You mention agency detection as one of the potential modules that misfire to bring about religious belief. I think we can generalize that a little more and say fairly conclusively that the ability to discern cause-and-effect was favored by natural selection, and given limited mental resources, it certainly favored errors where cause was perceived even if there was none, rather than the opposite. In the simplest scenario, imagine hearing a rustling in the bushes: you're better off always assuming there's a cause and checking for predators and enemies. If you wrote it off as nothing, you'd soon be removed from the gene pool.
Relatedly, there is evidence that the parts of the brain responsible for our ability to picture absent or fictional people are the same ones used in religious thought. It's understandable why these were selected for: if you come back to your cave to find it destroyed or stolen, it helps to imagine the neighboring tribe raiding it.
These two mechanisms seem to apply to religion: people see a cause behind the most mundane events, especially rare or unusual events. Of course they disregard the giant sample size of times such events failed to happen, but those are of course less salient. It's a quick hop to imagining an absent/hidden/fictional person -and agent - responsible for causing these events.

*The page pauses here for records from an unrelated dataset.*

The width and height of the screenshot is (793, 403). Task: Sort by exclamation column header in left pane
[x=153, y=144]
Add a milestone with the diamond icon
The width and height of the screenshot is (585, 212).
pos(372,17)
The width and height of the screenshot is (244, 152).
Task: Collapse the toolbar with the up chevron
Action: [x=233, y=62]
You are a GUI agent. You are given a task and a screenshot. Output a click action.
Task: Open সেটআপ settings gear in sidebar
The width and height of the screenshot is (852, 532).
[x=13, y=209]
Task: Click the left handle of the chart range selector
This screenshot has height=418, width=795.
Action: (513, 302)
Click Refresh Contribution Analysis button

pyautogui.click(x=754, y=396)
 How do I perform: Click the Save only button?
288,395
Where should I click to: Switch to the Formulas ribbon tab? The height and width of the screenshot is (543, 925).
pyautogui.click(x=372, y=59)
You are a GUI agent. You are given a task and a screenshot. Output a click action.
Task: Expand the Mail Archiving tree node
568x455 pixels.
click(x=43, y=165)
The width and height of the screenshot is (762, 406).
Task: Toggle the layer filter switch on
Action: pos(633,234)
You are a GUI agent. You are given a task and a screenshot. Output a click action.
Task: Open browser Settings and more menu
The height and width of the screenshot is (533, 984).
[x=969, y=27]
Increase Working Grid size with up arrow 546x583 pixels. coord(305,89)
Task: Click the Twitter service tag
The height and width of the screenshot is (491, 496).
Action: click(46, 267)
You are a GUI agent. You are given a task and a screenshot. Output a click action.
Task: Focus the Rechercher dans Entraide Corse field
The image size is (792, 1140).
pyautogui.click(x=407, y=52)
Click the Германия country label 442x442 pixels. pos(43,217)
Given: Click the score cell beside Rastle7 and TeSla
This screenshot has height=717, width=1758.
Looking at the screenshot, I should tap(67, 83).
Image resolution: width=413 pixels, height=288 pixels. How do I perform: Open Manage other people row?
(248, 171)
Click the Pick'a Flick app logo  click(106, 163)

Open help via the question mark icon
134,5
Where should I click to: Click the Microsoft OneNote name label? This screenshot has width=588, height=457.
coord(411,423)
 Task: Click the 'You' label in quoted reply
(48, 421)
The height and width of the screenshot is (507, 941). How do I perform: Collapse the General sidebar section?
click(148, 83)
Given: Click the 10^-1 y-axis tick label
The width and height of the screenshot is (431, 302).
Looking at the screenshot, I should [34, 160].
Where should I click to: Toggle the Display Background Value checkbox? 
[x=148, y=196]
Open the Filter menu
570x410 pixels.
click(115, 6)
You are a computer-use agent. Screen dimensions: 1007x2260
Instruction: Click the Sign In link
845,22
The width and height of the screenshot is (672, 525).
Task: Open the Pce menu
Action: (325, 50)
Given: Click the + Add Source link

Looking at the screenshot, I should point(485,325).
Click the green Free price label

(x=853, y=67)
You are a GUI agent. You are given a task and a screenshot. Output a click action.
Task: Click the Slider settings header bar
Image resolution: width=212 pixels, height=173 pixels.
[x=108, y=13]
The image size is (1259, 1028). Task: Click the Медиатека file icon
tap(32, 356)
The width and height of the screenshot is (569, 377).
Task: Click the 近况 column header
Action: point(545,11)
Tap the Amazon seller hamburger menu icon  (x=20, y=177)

Undermining religion on rational grounds must thus begin with destroying the idea that there is necessarily an agent intentionally causing every effect. This should get easier: market economies are famously results of human action, but not of human design - any given result may be the effect of an agent's action, but not necessarily its intended cause. Thus, such results are not fundamentally different from, say, storms: effects of physical causes but with no intent behind them.
It would probably also help to remind people of sample size. I recently heard a story by a religious believer who based her faith on her grandfather's survival in the Korean war, which happened against very high odds. Someone like that must be reminded that many people did not survive similar incidents, and that there is likely no force behind it but random chance, much like, if life is possible on 0.000000001% of planets, and exists on the same percentage of those, given enough planets you will have life.
The conspiracy theory of economics remains prevalent, however, and very difficult to disabuse people of. So I'm not sure this is that helpful a handle to disabuse people of religion.